**TESTO FORNITO**
━━━

CHE COS’E’ LA MAFIA. LA CRIMINALITA’ COME FUNZIONE SOCIALE
15/03/2018 (testo prevalentemente scritto nel 2017)

La mafia è un sistema di superbia (fierezza, orgoglio e senso di appartenenza) da parte di un ceto medio di popolazione che non è incline all’economia di mercato (regole competitive), ma non vuole soccombere alla povertà, e insieme è spinto a tensioni a carattere edipico verso lo stato (amore-odio), per il fatto che lo stato supinamente è succube del capitalismo, e non svolge la funzione che dovrebbe attuare (socialismo e realizzazione piena della giustizia – economica - nella società). Ciò però nell’ottica del fascismo, nel senso che non si accetterebbe comunque questa giustizia, se non entro i vincoli padronali della proprietà d’impresa.

━━━

(Righe tratte da una raccolta di dati)
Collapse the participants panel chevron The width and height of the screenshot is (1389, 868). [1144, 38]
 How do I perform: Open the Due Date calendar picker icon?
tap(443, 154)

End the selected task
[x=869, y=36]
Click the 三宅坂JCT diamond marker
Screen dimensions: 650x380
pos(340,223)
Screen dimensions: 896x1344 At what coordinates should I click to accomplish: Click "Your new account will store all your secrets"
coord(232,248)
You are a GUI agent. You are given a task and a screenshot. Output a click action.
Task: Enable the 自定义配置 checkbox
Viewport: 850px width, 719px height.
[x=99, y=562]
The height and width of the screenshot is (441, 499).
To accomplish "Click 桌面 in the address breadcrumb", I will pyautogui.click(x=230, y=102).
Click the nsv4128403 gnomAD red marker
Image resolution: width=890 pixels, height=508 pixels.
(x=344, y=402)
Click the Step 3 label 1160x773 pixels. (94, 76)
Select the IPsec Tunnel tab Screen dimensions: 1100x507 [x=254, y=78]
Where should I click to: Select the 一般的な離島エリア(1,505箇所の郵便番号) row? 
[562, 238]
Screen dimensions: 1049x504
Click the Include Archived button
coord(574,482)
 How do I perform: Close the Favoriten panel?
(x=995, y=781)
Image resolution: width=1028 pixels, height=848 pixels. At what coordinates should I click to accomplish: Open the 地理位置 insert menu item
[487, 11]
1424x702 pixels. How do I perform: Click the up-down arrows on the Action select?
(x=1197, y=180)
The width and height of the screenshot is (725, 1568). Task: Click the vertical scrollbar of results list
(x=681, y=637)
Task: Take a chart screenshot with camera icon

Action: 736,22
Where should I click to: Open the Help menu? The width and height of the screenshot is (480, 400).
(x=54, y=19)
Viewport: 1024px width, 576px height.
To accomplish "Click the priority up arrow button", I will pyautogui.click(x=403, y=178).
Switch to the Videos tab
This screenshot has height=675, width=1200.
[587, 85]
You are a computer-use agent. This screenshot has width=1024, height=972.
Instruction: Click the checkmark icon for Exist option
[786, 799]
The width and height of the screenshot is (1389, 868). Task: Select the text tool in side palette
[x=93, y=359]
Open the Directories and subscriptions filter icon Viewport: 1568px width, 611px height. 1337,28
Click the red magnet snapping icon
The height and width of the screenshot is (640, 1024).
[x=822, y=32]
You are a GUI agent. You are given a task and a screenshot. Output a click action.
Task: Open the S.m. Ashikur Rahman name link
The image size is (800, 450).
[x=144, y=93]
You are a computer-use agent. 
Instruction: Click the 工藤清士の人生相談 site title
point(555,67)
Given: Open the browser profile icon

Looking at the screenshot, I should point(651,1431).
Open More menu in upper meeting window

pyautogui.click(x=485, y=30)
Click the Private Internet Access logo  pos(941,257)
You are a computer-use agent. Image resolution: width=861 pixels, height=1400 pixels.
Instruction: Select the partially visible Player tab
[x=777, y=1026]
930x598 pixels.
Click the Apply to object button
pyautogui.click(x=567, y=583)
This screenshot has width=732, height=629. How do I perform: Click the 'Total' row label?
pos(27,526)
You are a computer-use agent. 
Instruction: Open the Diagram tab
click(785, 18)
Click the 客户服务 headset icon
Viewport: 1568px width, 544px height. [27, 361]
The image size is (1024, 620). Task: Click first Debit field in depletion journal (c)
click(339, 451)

━━━

**OBIETTIVO DEL COMPITO**
Trascrivi dal testo sulla mafia il passo compreso tra "CHE COS’E’ LA" e "della proprietà d’impresa.", estremi inclusi. Le righe sono materiale a sé, distinto dal testo sulla mafia.

**COMPITO SVOLTO**
CHE COS’E’ LA MAFIA. LA CRIMINALITA’ COME FUNZIONE SOCIALE
15/03/2018 (testo prevalentemente scritto nel 2017)

La mafia è un sistema di superbia (fierezza, orgoglio e senso di appartenenza) da parte di un ceto medio di popolazione che non è incline all’economia di mercato (regole competitive), ma non vuole soccombere alla povertà, e insieme è spinto a tensioni a carattere edipico verso lo stato (amore-odio), per il fatto che lo stato supinamente è succube del capitalismo, e non svolge la funzione che dovrebbe attuare (socialismo e realizzazione piena della giustizia – economica - nella società). Ciò però nell’ottica del fascismo, nel senso che non si accetterebbe comunque questa giustizia, se non entro i vincoli padronali della proprietà d’impresa.